In order to address the poor relationship between hospital administrators and the medical staff, solutions must be behavioral, cultural and legal. Coming to grips with the challenge of non-payment requires cultural change of a fundamental nature. Indeed, it demands a return to the social and professional cohesiveness of the medical staff of a much earlier day.
However, that social and professional cohesiveness must be updated for the new economic, cultural, legal and political environment. This will require a joint effort of hospital administrators, medical staff leaders, lawyers and organizational development experts. Attorneys, for example, will be essential in crafting new models that protect organizational and professional rights while encouraging cooperation without violating restrictions on referrals, kickbacks and the like.
We believe an effective solution will, at a minimum, have the following five components:
-Reinvigorating the medical staff organization.
-Building relationships.
-Involving physicians in planning.
-Facilitating best practices.
-Assisting hospital departments in creating aligned surveillance and improvement mechanisms.

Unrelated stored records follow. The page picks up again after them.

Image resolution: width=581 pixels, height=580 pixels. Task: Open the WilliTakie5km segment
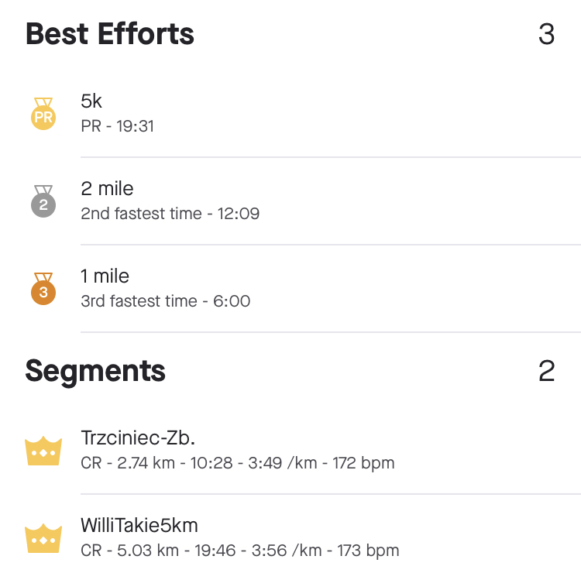(x=139, y=526)
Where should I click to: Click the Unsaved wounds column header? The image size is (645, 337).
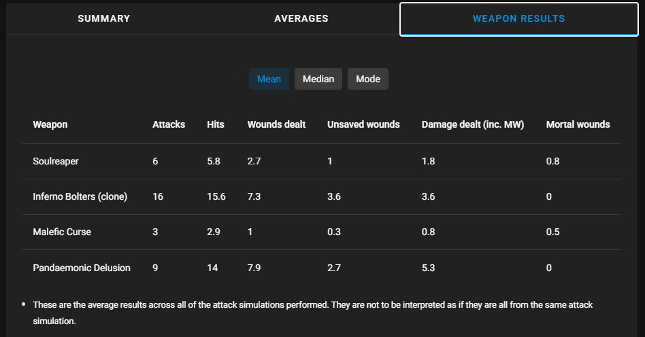pyautogui.click(x=363, y=124)
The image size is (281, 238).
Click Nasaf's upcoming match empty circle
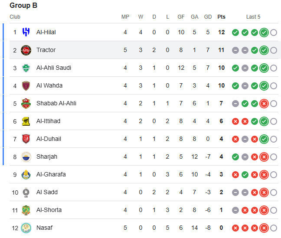click(x=274, y=228)
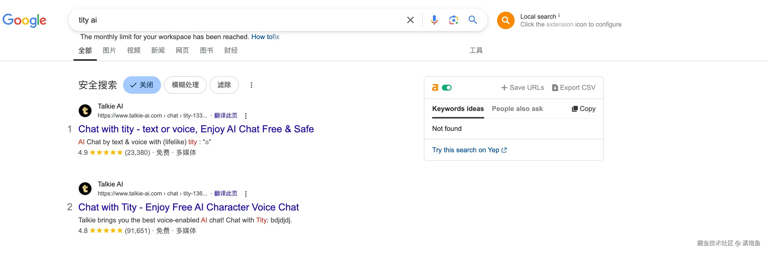Viewport: 767px width, 253px height.
Task: Toggle the green Ahrefs extension switch
Action: 447,88
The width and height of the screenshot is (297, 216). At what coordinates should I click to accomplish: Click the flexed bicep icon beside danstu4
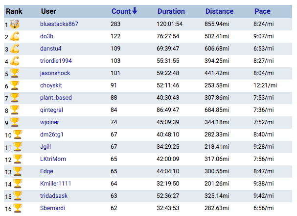click(14, 48)
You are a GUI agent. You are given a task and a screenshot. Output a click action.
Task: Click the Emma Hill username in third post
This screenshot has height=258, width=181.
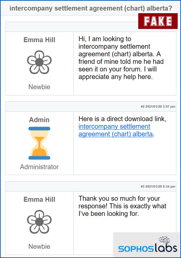click(x=39, y=199)
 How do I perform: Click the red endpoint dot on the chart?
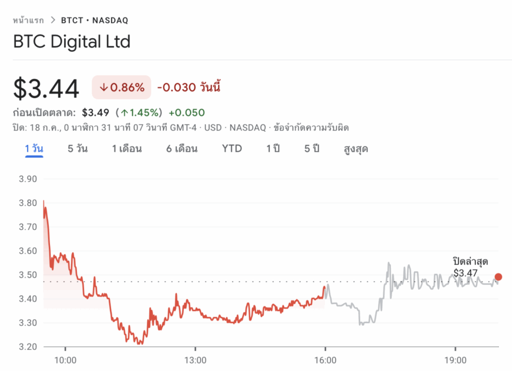coord(498,277)
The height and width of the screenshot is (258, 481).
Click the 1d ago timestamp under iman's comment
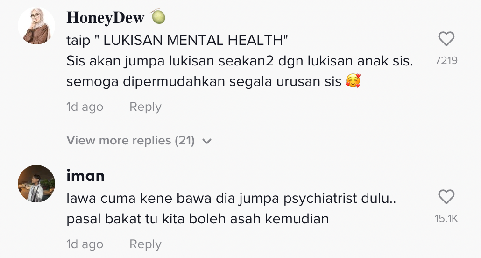[x=85, y=244]
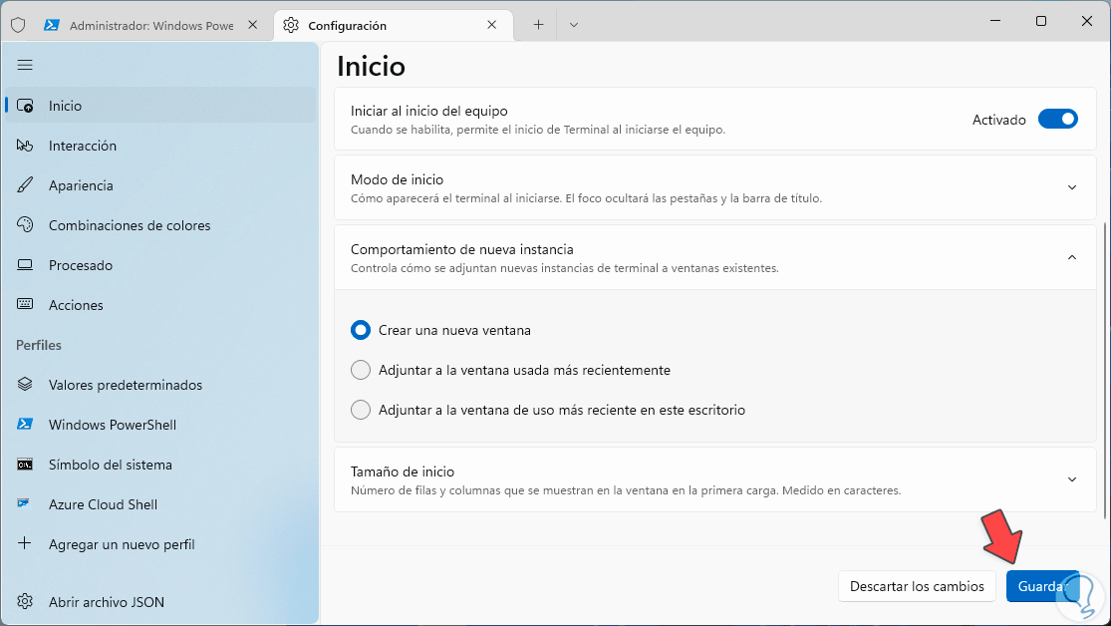
Task: Open Apariencia via its paintbrush icon
Action: [25, 185]
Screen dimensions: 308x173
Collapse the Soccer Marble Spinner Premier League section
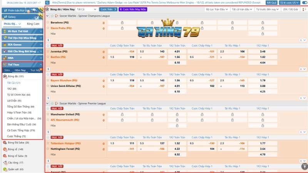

We may never return to the lamented (and perhaps apocryphal) days of yesteryear when hospitals and their medical staffs worked collegially, shoulder-to-shoulder, always in the best interests of patient care. However, knowledgeable hospital administrators and physicians will find it in their mutual best interests to take seriously the reimbursement proposals that threaten the status quo and use them to reverse the separation, independence and mistrust that have divided them. This will require a multifaceted effort ranging from building relationships and reinvigorating the medical staff to implementing best practices, sharing control, and improving management and operating systems.